Since 9/11, we have become more and more comfortable with having to navigate enhanced security procedures throughout our everyday lives. The difference between airports before and after may be the most dramatic, but metal detectors, checkpoints and security cameras are literally everywhere now. But what about the security measures that you don’t know about? 

All attendees at New York’s fabled Madison Square Garden are now subject to facial recognition as part of the arena’s security measures. Unfortunately, MSG is offering no information about how this system works. Reporting has only been able to confirm that a facial recognition system is in use.

Critics have concerns about privacy, as facial recognition has been compared to having to “show papers” just to move through public spaces. The technology is still in its infancy and there is increasing data that results are sometimes unreliable, especially with regard to non-white faces. The ideal, which itself is a bit scary, is that there is some reliable record of all your movement, no matter where you go. Even for those who don’t go anywhere interesting, this is still highly creepy. Once someone knows your face, they can now identify you. 

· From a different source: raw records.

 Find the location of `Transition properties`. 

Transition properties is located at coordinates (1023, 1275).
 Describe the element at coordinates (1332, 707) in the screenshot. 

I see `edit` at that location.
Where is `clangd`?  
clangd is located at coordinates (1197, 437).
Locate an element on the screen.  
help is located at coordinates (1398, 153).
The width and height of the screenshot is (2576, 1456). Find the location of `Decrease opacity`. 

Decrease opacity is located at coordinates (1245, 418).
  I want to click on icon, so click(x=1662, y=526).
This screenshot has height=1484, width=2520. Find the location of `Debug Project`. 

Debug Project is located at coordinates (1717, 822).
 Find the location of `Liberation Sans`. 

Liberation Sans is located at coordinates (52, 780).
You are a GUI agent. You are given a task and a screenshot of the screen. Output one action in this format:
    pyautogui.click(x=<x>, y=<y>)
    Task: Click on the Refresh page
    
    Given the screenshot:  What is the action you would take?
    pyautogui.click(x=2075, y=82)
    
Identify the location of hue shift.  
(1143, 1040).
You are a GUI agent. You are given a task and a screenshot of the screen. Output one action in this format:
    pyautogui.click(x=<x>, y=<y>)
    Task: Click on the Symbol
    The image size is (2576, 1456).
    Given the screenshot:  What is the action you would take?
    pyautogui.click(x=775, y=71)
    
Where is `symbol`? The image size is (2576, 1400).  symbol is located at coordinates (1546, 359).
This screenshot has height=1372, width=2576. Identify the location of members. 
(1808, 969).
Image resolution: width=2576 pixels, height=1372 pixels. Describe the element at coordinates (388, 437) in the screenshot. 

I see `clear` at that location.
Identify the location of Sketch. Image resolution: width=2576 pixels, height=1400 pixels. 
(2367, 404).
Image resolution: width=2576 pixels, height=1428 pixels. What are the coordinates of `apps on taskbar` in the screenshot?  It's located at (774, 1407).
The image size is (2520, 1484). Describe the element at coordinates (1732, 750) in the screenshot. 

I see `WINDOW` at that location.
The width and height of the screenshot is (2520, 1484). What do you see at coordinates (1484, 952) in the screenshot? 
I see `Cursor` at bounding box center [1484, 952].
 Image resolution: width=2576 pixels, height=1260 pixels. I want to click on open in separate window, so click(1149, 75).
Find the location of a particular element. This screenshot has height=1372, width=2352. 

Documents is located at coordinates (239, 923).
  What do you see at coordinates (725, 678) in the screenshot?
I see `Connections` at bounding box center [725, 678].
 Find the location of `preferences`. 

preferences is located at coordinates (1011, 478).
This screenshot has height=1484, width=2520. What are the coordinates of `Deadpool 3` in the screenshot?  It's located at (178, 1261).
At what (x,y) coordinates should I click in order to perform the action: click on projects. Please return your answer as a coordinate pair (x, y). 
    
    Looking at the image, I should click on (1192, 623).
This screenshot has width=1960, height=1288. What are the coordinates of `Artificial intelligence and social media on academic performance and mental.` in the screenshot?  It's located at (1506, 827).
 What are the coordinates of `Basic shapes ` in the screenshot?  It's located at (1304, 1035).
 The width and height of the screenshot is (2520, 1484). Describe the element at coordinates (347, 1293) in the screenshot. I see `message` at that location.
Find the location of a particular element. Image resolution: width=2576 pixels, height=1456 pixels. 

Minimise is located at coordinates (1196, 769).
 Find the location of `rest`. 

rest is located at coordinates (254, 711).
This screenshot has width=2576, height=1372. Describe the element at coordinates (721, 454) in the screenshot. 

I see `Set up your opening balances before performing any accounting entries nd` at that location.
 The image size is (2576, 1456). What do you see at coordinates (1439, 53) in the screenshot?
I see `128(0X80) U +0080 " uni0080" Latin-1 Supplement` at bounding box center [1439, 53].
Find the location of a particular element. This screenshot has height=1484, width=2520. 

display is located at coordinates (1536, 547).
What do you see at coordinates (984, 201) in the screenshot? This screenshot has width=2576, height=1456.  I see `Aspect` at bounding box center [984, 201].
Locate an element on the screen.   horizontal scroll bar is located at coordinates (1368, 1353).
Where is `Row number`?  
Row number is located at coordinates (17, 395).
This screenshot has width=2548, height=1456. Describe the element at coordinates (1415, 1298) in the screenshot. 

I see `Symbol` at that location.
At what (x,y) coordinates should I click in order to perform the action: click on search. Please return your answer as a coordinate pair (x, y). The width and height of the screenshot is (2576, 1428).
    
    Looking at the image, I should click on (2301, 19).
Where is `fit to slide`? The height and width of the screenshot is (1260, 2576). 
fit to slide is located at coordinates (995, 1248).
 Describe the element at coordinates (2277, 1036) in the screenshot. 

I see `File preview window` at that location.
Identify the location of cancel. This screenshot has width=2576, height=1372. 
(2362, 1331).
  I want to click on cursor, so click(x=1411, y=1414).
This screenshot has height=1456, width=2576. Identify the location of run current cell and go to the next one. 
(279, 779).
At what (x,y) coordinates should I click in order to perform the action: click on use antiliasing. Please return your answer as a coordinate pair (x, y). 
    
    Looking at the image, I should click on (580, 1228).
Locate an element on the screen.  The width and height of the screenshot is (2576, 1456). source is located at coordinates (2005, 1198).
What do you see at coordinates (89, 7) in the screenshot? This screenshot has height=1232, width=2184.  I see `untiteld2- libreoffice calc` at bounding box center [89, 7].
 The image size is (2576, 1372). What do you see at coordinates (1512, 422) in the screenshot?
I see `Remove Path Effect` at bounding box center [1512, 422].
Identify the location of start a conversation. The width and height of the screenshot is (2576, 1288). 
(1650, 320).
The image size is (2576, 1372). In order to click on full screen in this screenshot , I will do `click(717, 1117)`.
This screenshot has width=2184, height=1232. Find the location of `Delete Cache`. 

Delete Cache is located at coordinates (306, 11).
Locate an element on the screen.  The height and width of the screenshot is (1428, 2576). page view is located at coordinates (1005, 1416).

Marketers are at the leading edge of facial recognition, estimating age and gender in order to micro target people in public the way microtargeting is done online. The hoped-for result is an individualized marketing strategy that has a much higher rate of success for each targeted person. The problem is that it doesn’t work as well if people know you are doing it. For that reason, much of facial recognition tech has an air of “unobtrusiveness” (i.e. secrecy) to it. This inherently means that people are not consenting.

The other inherent aspect of facial recognition is the record it creates. It may seem axiomatic, but the technology requires a record of the face scanned. Attempts to anonymize the image are problematic because data can always be un-anonymized. The fact that there is a record of who was where and when is of vital importance to law enforcement. Since the industry and tech are so new, there is almost no regulation addressing what private marketing and security companies can do with your data after they take it without asking. 

The potential of facial recognition is immense and more than a little frightening. It’s important to know that it’s already out there, in use. And somewhere your face might be in some unknown person or government’s database.